▸ EXTRAIT DU TEXTE
+++

Enrique Ramírez, Los hechos reales (Les faits réels), 2016. Image courtesy the artist and Galerie Michel Rein

Enrique Ramírez, Los hechos reales (Les faits réels), 2016. Image courtesy the artist and Galerie Michel Rein

Dans le triptyque intitulé Los hechos reales (Les faits réels), il juxtapose, façon montage cinématographique, trois images et rappelle à notre souvenir les tristement célèbres zoos humains et le sort réservé aux populations autochtones du Chili. Au centre, une image d’archive documente un fait historique: en 1889, neuf indiens Kawesqar (habitants de la Terre de Feu, île de l’extrême Sud du Chili et de l’Argentine) sont arrachés contre leur gré à leur terre par l’entrepreneur Maurice Maître. La photographie, prise au Jardin d’acclimatation de Paris où ils ont été exhibés comme des “sauvages”, raconte le rapport de force et la violence du regard colonial. Seuls quelques-uns des fuégiens ont survécu à cette migration forcée et la photo de droite est celle de l’une de leurs descendantes. La femme est face à la mer, dos à la camera et elle regarde au loin vers l’horizon. Le cliché commémore le rapatriement des restes humains des cinq Kawesqars “conservés” jusqu’en 2010 dans les collections du département d’anthropologie de l’université de Zurich. La photo de gauche quant à elle montre une main brandissant, tel un talisman, une pierre dont la forme suggère celle du continent sud-américain. En faisant le pont entre le passé et le présent, ce triptyque évoque le combat que mènent encore à ce jour les populations indigènes pour obtenir la reconnaissance de leurs droits et la restitution de leurs terres ancestrales.

Enrique Ramírez nous donne à voir son Amérique latine sous la forme d'un récipient d'eau douce qui, tel un radeau navigue symboliquement sur un fond de couleur rouge, couleur de feu et de sang, couleur de vie et de mort... Le continent sud-américain, dont les façades maritimes sont ouvertes tant sur l'océan Pacifique que sur l'océan Atlantique, recèle 27% des ressources d'eau douce de la planète et est une “arche de Noé de la biodiversité” qu'il faut à tout prix protéger. Au mur, l’ébauche d’un paysage imaginaire réalisé à partir de morceaux de tissus, d’un flotteur de pêche et d’une plaque de cuivre, l’or rouge de l’économie chilienne.

+++

▸ DONNÉES EXTRAITES

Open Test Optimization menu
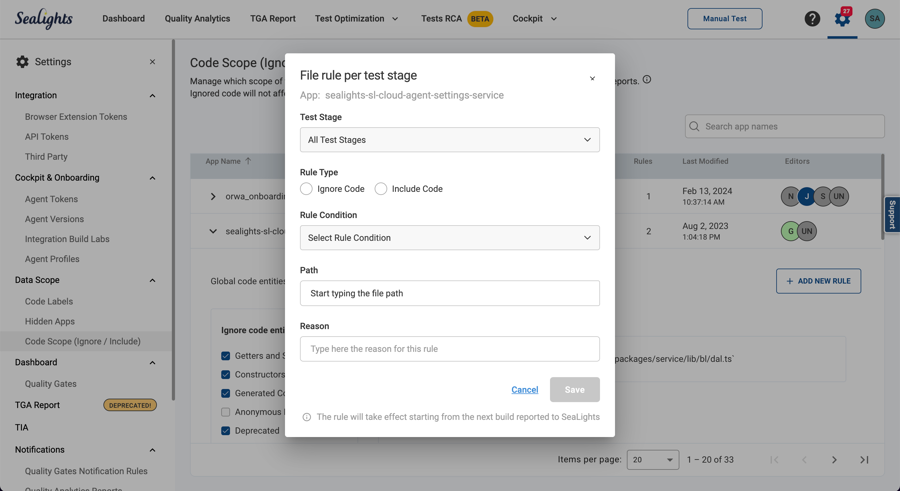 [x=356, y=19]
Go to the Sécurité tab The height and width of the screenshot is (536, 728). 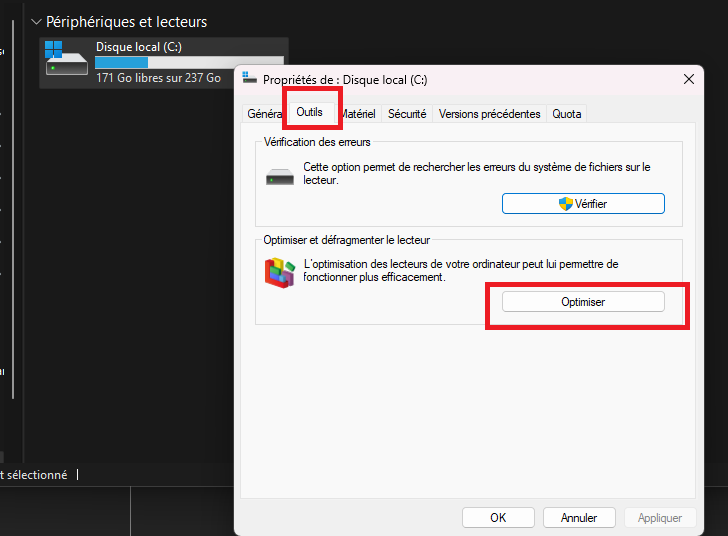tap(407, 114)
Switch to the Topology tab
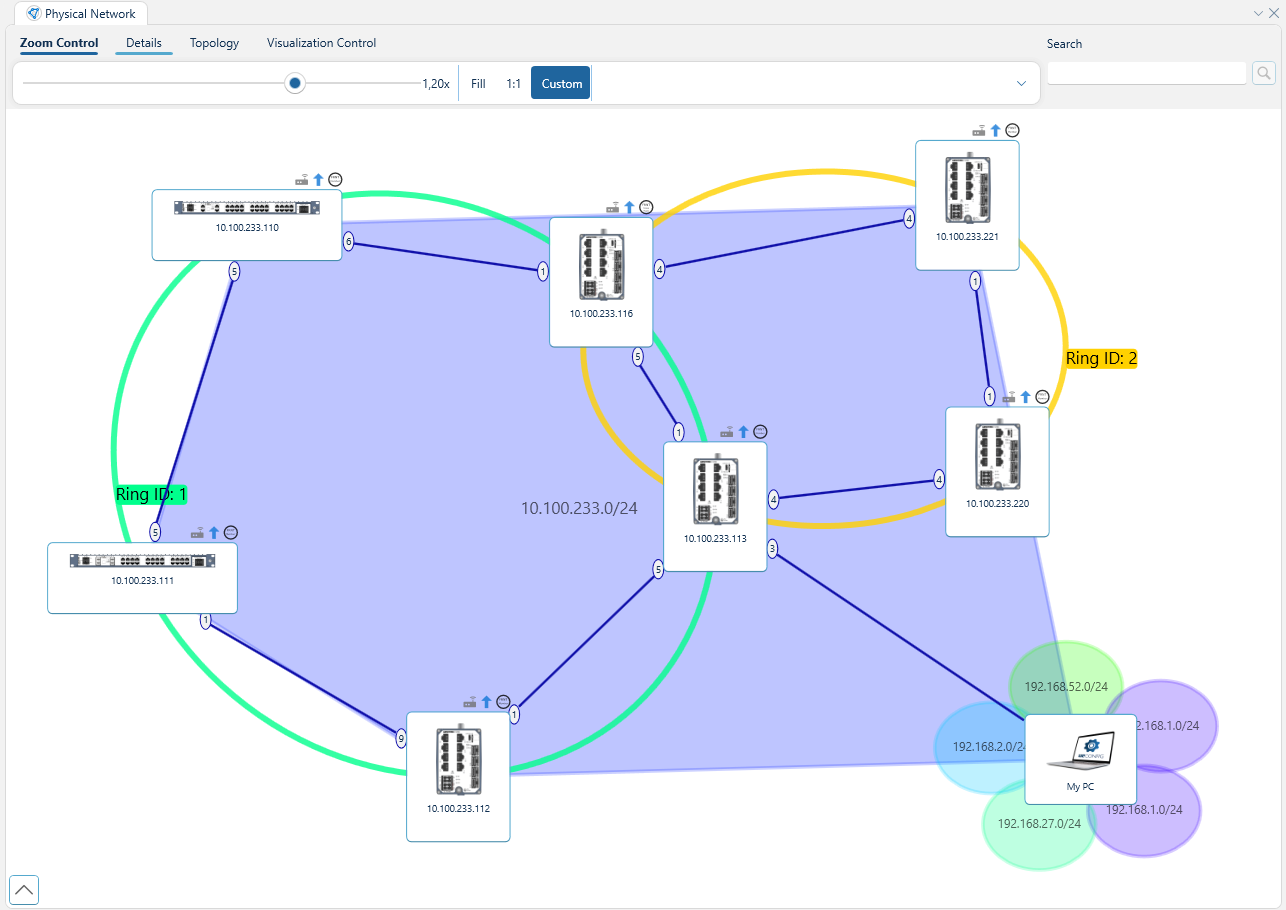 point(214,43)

+++

▸ QUESTIONS À TRAITER
(A) Énumérez tous les matériaux de l'ébauche de paysage imaginaire accrochée au mur, d'après le texte sur l'œuvre d'Enrique Ramírez.
(B) D'après le texte sur l'œuvre d'Enrique Ramírez, en quel lieu la photographie d'archive au centre du triptyque a-t-elle été prise ?
(C) Poursuivez le texte sur l'œuvre d'Enrique Ramírez après sa dernière phrase.

▸ RÉPONSES
(A) Des morceaux de tissus, un flotteur de pêche et une plaque de cuivre.

(B) Au Jardin d'acclimatation de Paris.

(C)
Enfin, dans A la recherche du vent perdu sur bateau n°2 (2018), l’artiste joue sur deux registres en représentant à la fois une bouteille que l’on se plait à imaginer à la mer et un voilier en bouteille au dessus duquel flotte un drapeau, une allégorie du monde d’aujourd’hui perpétuellement en quête de sens.

L’exposition Barco permet à Enrique Ramírez d’explorer une nouvelle fois les thématiques qui lui sont chères et de se pencher de manière sensible et symbolique sur les enjeux et les défis idéologiques, politiques et sociétaux du XXIème siècle.


Enrique Ramírez, Barco, galerie Michel Rein, rue Washington 51A, 1050 Bruxelles, Belgique.

Jusqu’au 29 février 2020.

À vos agendas:

  • Samedi 22 février à 15h: Enrique Ramírez en conversation avec Marie Papazoglou, galerie Michel Rein, Bruxelles.

  • Prix Marcel Duchamp 2020: Alice Anderson, Hicham Berrada, Kapwani Kiwanga, Enrique Ramírez, Centre Pompidou, paris. vernissage le mardi 6 octobre 2020. Annonce du lauréat prévue le lundi 19 octobre 2020. exposition jusqu’au 4 janvier 2021.